[Opening RECORDS FOR THE EXERCISE section]

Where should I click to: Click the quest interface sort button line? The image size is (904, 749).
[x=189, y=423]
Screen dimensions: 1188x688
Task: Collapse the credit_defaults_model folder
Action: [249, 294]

[Closing RECORDS FOR THE EXERCISE section]

Reproduce the entries above in full and exactly.

Where should I click to: Click the quest interface sort button line? The image size is (904, 749).
[x=189, y=423]
Screen dimensions: 1188x688
Task: Collapse the credit_defaults_model folder
Action: [249, 294]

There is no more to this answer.